此刻。
白玉卿站在窝棚门口最边上。
月白色的衣裳沾了灰,面巾还戴着,只露出一双眼睛。
他站的位置很偏,偏到几乎不在这个圈子里。
甄守仁盯着他看了两秒,眉头微微皱了一下。
“这个生员,叫什么?”
他偏过头看向王砚明问道。
“回道台大人,他叫白玉卿。”
“今科院试第二名。”
王砚明说道。
闻言。
甄守仁的眉头皱得更紧了。
他盯着白玉卿看了好几秒,像是在辨认什么。
那双眼睛,那个站姿,那种不卑不亢却又不引人注目的分寸感。
他见过类似的人,但,一时又想不起来在哪见过。
“脸上怎么了?”
“为什么要蒙面?”
他问道。
白玉卿没开口。
王砚明接过去,说道:
“白兄昨夜打斗时,面部受了点伤,不方便见风。”
甄守仁“哦”了一声,目光又在他脸上停了一瞬,终于收了回来。
他站起身,椅子被后面的人撤走。
随即,整了整官袍的领口,看着王砚明,语气从交代转成了嘱咐。
“好好休息。”
“读书的事,不要落下。”
“学生明白。”
甄守仁转过身。
往轿子的方向走了两步,又停下来。
他回头看了一眼窝棚,看了一眼门口站着的几个生员。
目光最后落在王砚明身上,停了一瞬,什么都没说,转回去,上了轿。
帘子放下。
轿子被抬起来,晃晃悠悠地往城里的方向去了。
开道的两个仆人走在最前面,后面跟着捧盒子,提灯笼的,一行人浩浩荡荡地消失在晨雾里。
窝棚前面安静下来。
张文渊第一个开口,感叹道:
“啧啧这位甄道台,排场可真大。
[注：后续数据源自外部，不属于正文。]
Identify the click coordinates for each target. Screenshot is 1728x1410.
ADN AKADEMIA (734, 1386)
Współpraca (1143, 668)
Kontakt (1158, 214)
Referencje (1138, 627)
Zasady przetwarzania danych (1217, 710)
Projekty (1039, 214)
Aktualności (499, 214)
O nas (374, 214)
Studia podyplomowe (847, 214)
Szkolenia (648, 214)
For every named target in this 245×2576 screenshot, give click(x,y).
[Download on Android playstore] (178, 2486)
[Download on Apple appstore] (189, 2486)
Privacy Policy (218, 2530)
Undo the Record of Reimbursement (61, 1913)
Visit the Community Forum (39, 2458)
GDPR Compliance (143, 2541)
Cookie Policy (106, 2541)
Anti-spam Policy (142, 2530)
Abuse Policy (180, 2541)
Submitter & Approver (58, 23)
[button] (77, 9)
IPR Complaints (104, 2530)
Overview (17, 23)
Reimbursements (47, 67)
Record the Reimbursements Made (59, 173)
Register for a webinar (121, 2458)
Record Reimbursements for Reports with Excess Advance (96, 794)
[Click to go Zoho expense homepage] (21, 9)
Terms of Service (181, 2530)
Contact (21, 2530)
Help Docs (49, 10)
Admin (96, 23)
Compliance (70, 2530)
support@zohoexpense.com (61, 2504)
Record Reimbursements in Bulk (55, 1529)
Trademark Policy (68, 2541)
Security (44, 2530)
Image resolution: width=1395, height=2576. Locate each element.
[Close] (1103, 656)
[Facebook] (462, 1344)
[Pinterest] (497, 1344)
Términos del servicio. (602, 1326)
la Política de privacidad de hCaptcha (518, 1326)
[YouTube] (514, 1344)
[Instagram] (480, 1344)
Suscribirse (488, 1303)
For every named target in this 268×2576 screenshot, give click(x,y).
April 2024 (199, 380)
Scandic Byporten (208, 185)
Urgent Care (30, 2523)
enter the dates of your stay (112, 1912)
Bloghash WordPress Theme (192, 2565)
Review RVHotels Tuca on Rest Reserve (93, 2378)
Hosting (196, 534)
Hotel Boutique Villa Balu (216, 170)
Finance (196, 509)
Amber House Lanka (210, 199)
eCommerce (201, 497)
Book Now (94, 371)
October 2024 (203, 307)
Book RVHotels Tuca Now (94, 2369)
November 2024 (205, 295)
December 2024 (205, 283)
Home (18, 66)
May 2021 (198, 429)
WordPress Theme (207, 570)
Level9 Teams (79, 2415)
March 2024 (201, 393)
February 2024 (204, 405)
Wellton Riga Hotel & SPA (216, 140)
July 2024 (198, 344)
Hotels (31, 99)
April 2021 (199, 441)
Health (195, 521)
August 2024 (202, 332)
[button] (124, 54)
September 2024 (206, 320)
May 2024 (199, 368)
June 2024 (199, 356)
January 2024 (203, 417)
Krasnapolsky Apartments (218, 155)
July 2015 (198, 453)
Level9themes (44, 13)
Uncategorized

”
李俊几人点了点头,心中也是激荡不已。
起居八座,前呼后拥!
大丈夫当如是啊!
王砚明站在窝棚门口,看着甄守仁轿子消失的方向。
晨雾还没散尽,把远处的一切都罩了一层灰。
他站了一会儿,转身进了窝棚。
张文渊几人跟进来。
坐在干草堆上,继续吃着早饭。
窝棚外面,粥棚的锅又开始煮粥了。
炊烟升起来,混在晨雾里,分不清哪是烟哪是雾。
远处传来灾民的咳嗽声,孩子的哭声,女人说话的声音。
一副苟延残喘的模样,仿佛这个朝代。